Robert Bermingham Clements, 4th Earl of Leitrim DL (5 March 1847 – 5 April 1892) was an Irish soldier and nobleman.

==Early life==
Clements was born on 5 March 1847. He was the only son of the Rev. Hon. Francis Nathaniel Clements, Vicar of Norton and Canon of Durham (1812–1870) and the former Charlotte King (a daughter of the Rev. Gilbert King of Langfield). He had six sisters, Lady Anne Clements (wife of Henry Augustus Murray and the Rev. George Peloquin Graham Cosserat), Lady Caroline Clements (wife of John Madden of Hilton Park in Clones, County Monaghan), Lady Elizabeth Emily Clements (wife of Henry Andrew Harper), Lady Louisa Frances Clements (wife of George Hans Hamilton, Archdeacon of Northumberland), Lady Selina Charlotte Clements (wife of Dr. George Ernest Lyndon of Clonnegonnel House), and Lady Mary Clements (wife of Llewellyn Lloyd-Mostyn, 3rd Baron Mostyn). After his mother's death, his father remarried to Amelia Verner, the eldest daughter of Sir William Verner, 1st Baronet, in 1870.

==Career==
He served in the Royal Navy, gaining the rank of Lieutenant. He held the office of Deputy Lieutenant.

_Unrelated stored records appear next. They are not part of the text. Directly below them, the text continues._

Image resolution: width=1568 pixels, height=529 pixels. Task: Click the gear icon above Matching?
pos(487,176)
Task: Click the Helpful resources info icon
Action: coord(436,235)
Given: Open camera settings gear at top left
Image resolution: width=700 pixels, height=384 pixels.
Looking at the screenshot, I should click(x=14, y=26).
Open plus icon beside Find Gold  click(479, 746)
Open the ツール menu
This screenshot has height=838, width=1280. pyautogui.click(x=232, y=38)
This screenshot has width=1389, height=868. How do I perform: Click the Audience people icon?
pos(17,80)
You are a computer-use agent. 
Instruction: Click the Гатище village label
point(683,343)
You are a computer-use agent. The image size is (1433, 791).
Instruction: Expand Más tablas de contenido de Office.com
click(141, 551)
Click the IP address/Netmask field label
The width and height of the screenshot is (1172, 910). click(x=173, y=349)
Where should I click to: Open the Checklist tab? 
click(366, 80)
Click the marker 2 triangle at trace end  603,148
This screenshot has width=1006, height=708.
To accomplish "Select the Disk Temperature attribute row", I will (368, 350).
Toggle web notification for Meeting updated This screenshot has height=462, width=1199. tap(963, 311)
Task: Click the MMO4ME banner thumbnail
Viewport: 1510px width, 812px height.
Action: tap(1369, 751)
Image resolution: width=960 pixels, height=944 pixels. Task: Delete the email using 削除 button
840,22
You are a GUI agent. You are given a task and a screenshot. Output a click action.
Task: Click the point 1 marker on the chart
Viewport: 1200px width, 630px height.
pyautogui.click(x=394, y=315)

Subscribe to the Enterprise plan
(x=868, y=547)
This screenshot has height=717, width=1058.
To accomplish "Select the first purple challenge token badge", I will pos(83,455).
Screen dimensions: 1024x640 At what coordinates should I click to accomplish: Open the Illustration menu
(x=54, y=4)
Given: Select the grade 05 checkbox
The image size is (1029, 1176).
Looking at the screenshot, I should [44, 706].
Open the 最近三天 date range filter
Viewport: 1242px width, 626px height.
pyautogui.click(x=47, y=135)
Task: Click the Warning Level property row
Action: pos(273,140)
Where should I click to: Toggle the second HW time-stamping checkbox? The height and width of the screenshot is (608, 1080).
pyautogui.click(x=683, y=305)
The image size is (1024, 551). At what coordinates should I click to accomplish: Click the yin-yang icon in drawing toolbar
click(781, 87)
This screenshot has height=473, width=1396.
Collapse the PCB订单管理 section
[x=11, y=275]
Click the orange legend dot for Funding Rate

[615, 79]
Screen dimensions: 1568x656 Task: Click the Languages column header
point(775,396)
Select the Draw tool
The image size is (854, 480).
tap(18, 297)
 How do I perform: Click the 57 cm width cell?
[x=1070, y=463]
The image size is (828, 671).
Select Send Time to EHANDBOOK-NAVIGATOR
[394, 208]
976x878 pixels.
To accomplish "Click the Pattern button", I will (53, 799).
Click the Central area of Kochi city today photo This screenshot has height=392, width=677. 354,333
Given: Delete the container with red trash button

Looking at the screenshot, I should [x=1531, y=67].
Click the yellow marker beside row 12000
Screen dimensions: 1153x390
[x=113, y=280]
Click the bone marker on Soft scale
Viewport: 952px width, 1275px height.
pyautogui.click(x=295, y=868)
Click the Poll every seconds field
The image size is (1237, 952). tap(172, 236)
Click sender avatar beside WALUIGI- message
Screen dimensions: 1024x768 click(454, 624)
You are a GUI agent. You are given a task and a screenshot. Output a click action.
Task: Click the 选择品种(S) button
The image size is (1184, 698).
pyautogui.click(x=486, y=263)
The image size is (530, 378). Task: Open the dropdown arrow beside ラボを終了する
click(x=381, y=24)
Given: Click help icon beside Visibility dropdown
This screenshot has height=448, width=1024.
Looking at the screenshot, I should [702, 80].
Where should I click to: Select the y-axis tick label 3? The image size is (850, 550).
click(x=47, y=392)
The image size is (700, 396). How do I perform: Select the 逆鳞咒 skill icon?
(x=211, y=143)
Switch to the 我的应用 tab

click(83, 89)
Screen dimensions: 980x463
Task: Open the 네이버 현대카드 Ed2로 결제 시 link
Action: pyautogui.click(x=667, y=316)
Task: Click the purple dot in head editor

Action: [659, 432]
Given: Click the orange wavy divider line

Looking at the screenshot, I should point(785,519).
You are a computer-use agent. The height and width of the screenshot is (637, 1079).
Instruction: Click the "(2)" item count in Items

When his unmarried uncle, William Clements, 3rd Earl of Leitrim was murdered on 2 April 1878, he succeeded as the 3rd Baron Clements of Kilmacrenan, the 4th Viscount Leitrim, the 4th Earl of Leitrim, the 4th Baron Leitrim, of Manor Hamilton. His uncle, however, left as much as he could away from him and, instead, chose as his principal heir his Ashfield second cousin, the next Colonel H. T. Clements. Lord Leitrim had a long dispute with Trinity College Dublin, over the headrents of part of his Donegal estates. His heirs sold the Newtowngore estate in the 1930s.

==Personal life==
On 2 September 1873, he was married to Lady Winifred Coke (1851–1940), the fifth daughter of Thomas Coke, 2nd Earl of Leicester and, his first wife, the former Juliana Whitbread (eldest daughter of Samuel Charles Whitbread of Cardington Park, MP for Middlesex). Together, they were the parents of eight children, three sons and five daughters, including:

- Lady Winifred Edith Clements (c. 1875 – 1966), who married Arthur Henry Renshaw of Watlington Park (1851–1912) brother of Sir Charles Renshaw, 1st Baronet, and fourth son of Thomas Charles Renshaw QC, in 1899.
- Lady Mary Hilda Clements (1875–1919), who married, as his first wife, Robert Strutt, 4th Baron Rayleigh, in 1905.
- Charles Clements, 5th Earl of Leitrim (1879–1952)
- Lady Maude Clements (1877–1932), who married Maj. Henry Wyndham Vivian (1868–1901), eldest son and heir of Brig.-Gen. Sir Arthur Vivian and Lady Augusta Wyndham-Quin (eldest surviving daughter of Edwin Wyndham-Quin, 3rd Earl of Dunraven and Mount-Earl), in 1899. After his death in 1901, she married Christopher Foulis Roundell (1876–1959) of Dorfold Hall, only child of Charles Savile Roundell MP and Julia Tollemache (eldest daughter of Wilbraham Tollemache), in 1910.
- Lady Lily Clements (1882–1882), who died in infancy.
- Hon. Francis Patrick Clements (1885–1917), a Royal Navy officer who went to America under an assumed name, disappeared, and was pronounced dead in 1917.
- Lady Kathleen Clements (1888–1975), who married Lt. Granville Keith-Falconer Smith (1886–1914), eldest son and heir apparent of Col. Granville Roland Francis Smith CVO CB, of Duffield Hall and Lady Blanche Keith-Falconer (second daughter of Francis Keith-Falconer, 8th Earl of Kintore), in 1910. After his death in 1914, she married Cmdr. Ronald Granville Studd, a son of the Lord Mayor of London Sir Kynaston Studd, 1st Baronet, in 1919.
- Hon. Robert Clements (1888–1890), who died in childhood.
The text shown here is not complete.